Exercise goal
Write the following entries out again exactly, skipping each image.

Data for this exercise
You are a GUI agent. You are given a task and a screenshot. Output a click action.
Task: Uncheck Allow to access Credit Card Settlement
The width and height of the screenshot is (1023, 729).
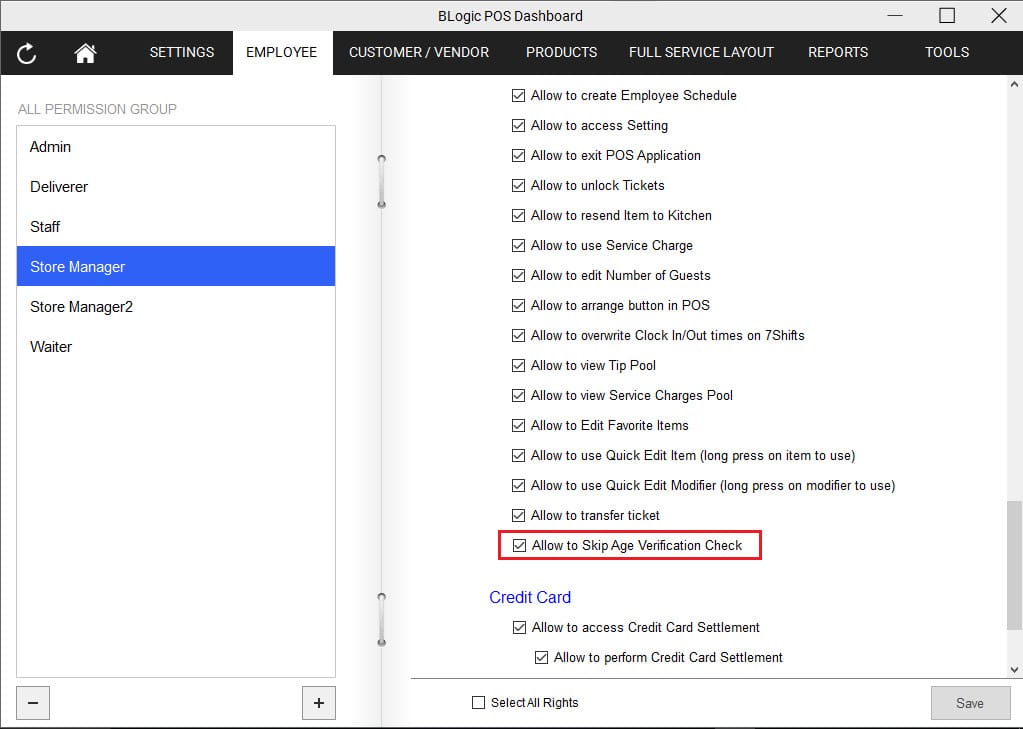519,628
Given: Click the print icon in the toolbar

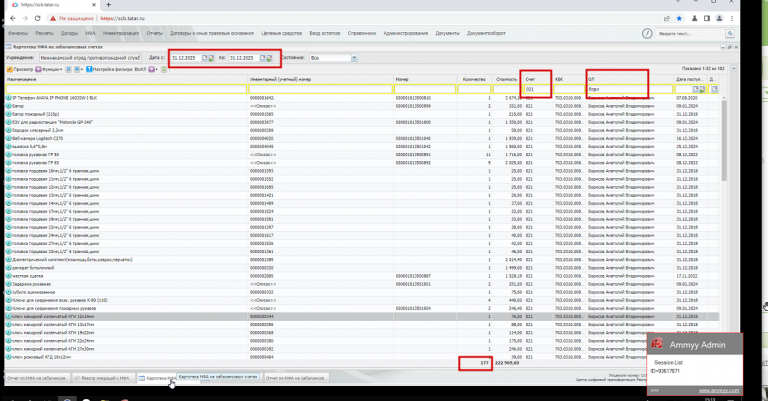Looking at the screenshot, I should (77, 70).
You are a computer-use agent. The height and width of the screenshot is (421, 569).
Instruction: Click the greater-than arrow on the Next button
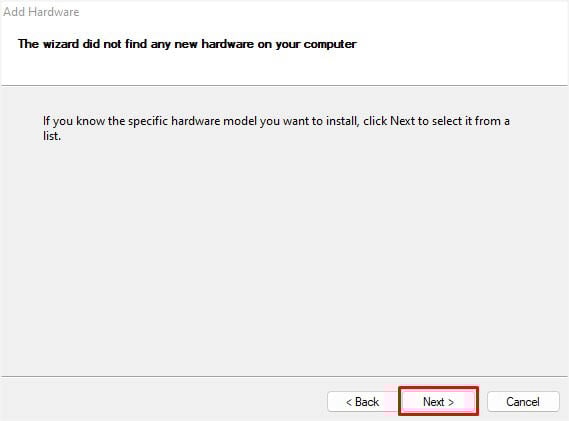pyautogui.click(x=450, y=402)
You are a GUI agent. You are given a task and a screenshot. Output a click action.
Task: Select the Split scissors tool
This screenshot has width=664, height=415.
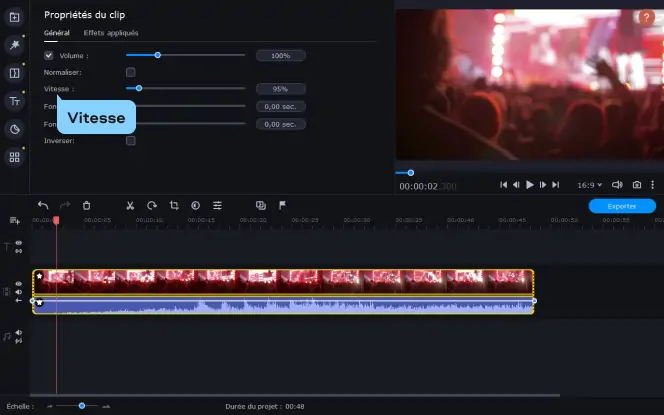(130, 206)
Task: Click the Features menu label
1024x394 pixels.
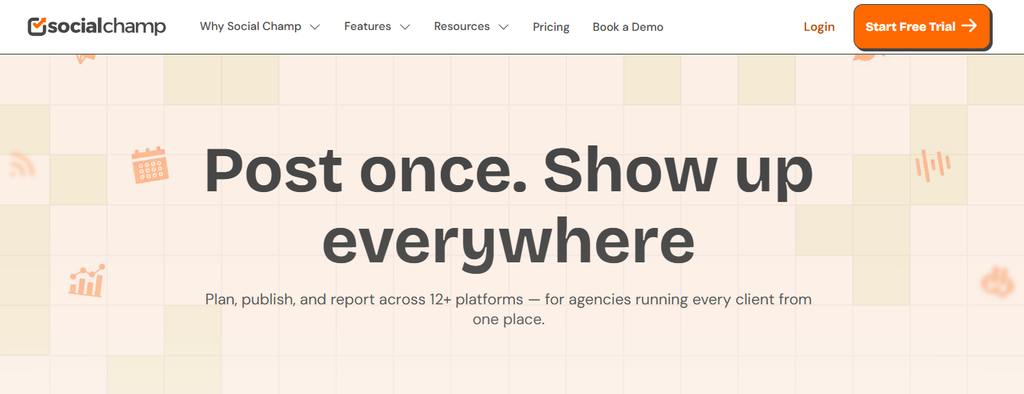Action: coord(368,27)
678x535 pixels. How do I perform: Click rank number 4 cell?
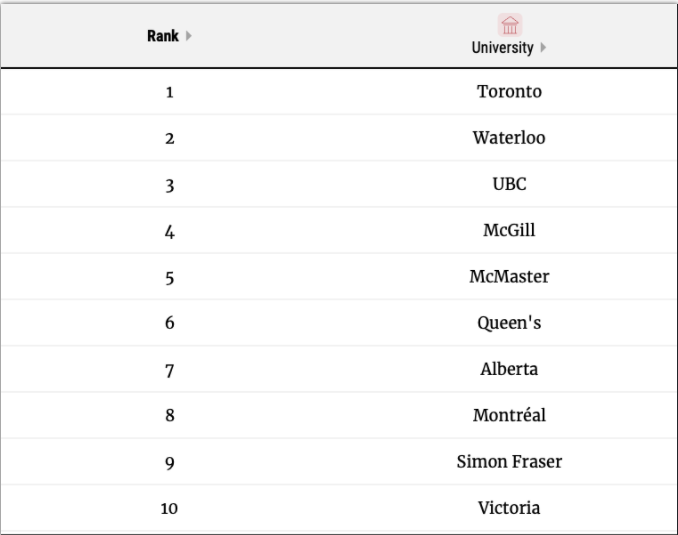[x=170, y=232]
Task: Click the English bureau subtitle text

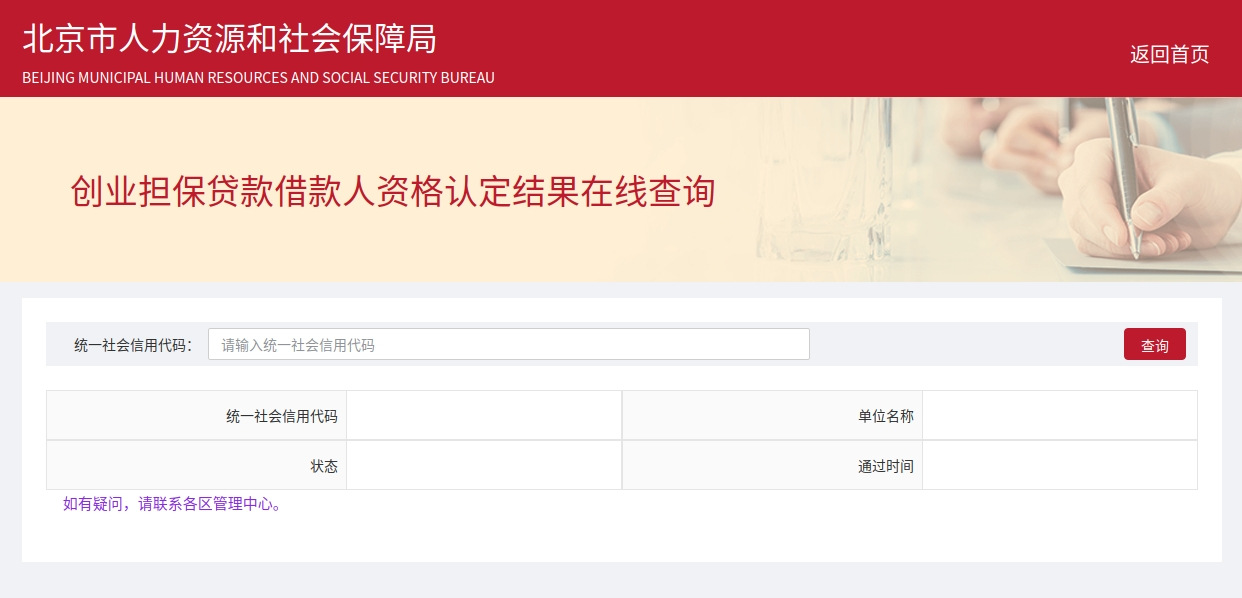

Result of this task
You are a GUI agent. You are given a task and a screenshot. Output a click action.
Task: Uncheck Allow to access Credit Card Settlement
The width and height of the screenshot is (1023, 729).
519,628
Given: Click the print icon in the toolbar

Looking at the screenshot, I should (77, 70).
You are a computer-use agent. The height and width of the screenshot is (421, 569).
Instruction: Click the greater-than arrow on the Next button
pyautogui.click(x=450, y=402)
You are a GUI agent. You are given a task and a screenshot. Output a click action.
Task: Select the Split scissors tool
This screenshot has width=664, height=415.
(130, 206)
Task: Click the Features menu label
1024x394 pixels.
Action: coord(368,27)
678x535 pixels. How do I perform: Click rank number 4 cell?
[x=170, y=232]
Task: Click the English bureau subtitle text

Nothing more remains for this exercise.